De Brasília a Maringá: Aceitação (parte final)

Já diz o provérbio popular: o que não tem remédio remediado está. No nosso terceiro ano em Maringá, fui lentamente me conformando com a ideia de que não voltaríamos para Brasília e que o provisório já havia se tornado definitivo. Assim, só me restava buscar a aceitação e, quem sabe, por fim naquela dor e finalmente me permitir viver o presente. 

Essa seria a fase final do meu sofrimento, de acordo com o modelo Kübler-Ross, também conhecido como ‘os cinco estágios do luto’. O estudo apresentado pela psiquiatra suíça Elisabeth Kübler-Ross em seu livro On Death and Dying, publicado em 1969, indica que, de maneira geral, as pessoas que passam por uma mudança pessoal significativa, que precisam lidar com a perda, o luto e a tragédia ou qualquer situação impactante, seguem um padrão diante do sofrimento: negação, raiva, negociação, depressão e aceitação. 

Pode acreditar, eu vivi cada uma dessas etapas. O processo não é fácil, pelo contrário, é bastante dolorido. Mas não há como fugir dele. É preciso tempo para assimilar os fatos, sentir as emoções até o esgotamento da dor e, então, seguir em frente. Cada pessoa tem seu próprio tempo para viver todas as fases do processo. 

Teoria X prática

Na teoria, tudo é lindo, tudo funciona. Porém, quando estamos passando pelo sofrimento, a impressão é de que aquilo nunca vai acabar e que não temos condições de sobreviver a tantas turbulências. É tão difícil desapegar do ficou pra trás e que não há mais como recuperar. 

O tempo não volta, já as experiências ficam guardadas dentro de nós, e acredito que isso dificulte a nossa capacidade de nos desprender do passado, especialmente se aquilo nos custou caro alcançar. Abrir mãos de sonhos, de conquistas tão desejadas, dói na alma. 

A vontade é reter ao máximo o estado em está se vivendo e não desviar daquele caminho que consideramos ideal para chegar aos objetivos almejados. O sentimento de oportunidades perdidas, de ‘eu poderia ter feito mais’, ou de ‘por que eu deixei isso acontecer?’, é simplesmente massacrante. 

Entretanto, a vida não é estática; ela está em constante movimento, mesmo quando não percebemos, e como as coisas mudam independentemente do nosso querer. Ela dá sinais o tempo todo. O meu corpo sentiu, mas eu não dei atenção aos avisos, porque estava apenas existindo enquanto esperava a tempestade emocional passar. 

Roupas justas

De repente, notei que as minhas roupas estavam cada dia mais apertadas. No começo, não dei importância, pois nunca tive problemas com a balança. Pelo contrário, costumava perder peso facilmente. No entanto, dessa vez, as coisas pareciam diferentes. Por via das dúvidas, decidi tirar a prova.

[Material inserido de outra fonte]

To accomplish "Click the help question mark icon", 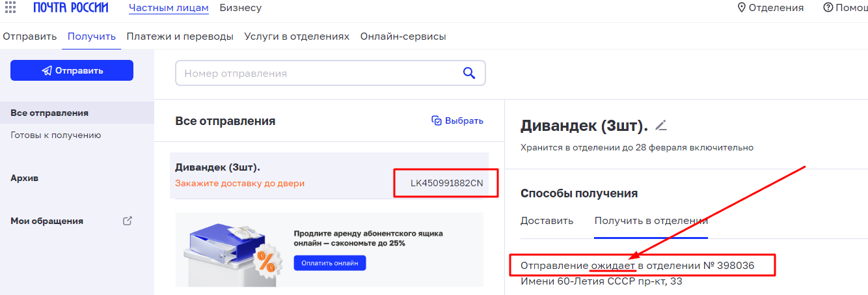I will pos(828,8).
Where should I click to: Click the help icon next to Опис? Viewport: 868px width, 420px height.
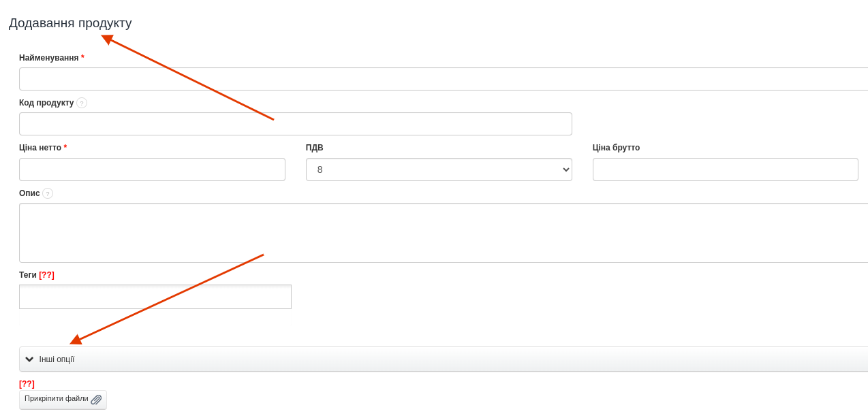click(48, 193)
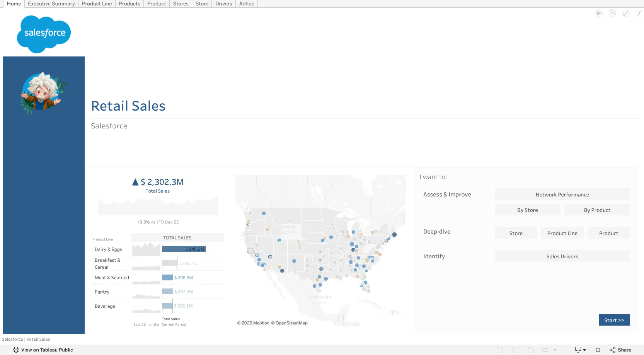Click the Start >> button

point(614,320)

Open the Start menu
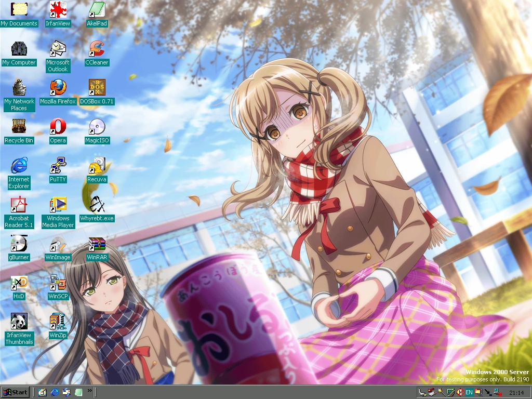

Olhei-me no espelho com calma, como não fazia há muito tempo. No reflexo, vi uma silhueta diferente da que me lembrava. O rosto também não era mais o mesmo. Respirei fundo e subi na balança, na esperança de o espelho estar distorcendo a imagem. 

Entretanto, a balança apenas confirmou o que o espelho já havia me mostrado. O número na balança era o mesmo que apareceu na minha pesagem antes do parto, cinco anos atrás. Eu estava com oito quilos acima do meu peso habitual, ainda estou, na verdade. Minha aparência não mudou muito desde aquele dia, nem estou me esforçando pra isso. 

Claro que não engordei tudo isso de uma hora para outra. Creio que os três anos de descuido total com a alimentação, sono irregular, sedentarismo associado à desaceleração do metabolismo – afinal, estou próxima dos 40 anos – tenham sido os responsáveis pela transformação do meu corpo.

De dentro pra fora

Fiquei mexida com o ganho de peso, não nego. Mas, entendi que as mudanças no meu corpo eram também alertas sobre o estado das minhas emoções. Nessa fase da vida, eu havia conseguido certa estabilidade como jornalista freelancer. Tive oportunidade de trabalhar em projetos que me permitiam desfrutar de tempo de qualidade em família, conforme planejamos.

Voltei, por exemplo, esporadicamente à TV ao longo do ano para cobrir férias, atestados e folgas. Na assessoria de imprensa, vivi uma experiência riquíssima, na maior feira agropecuária da América Latina, a Expoingá. Foi muito interessante, pois em 2005 fui estagiária nesse evento e agora estava de volta como profissional.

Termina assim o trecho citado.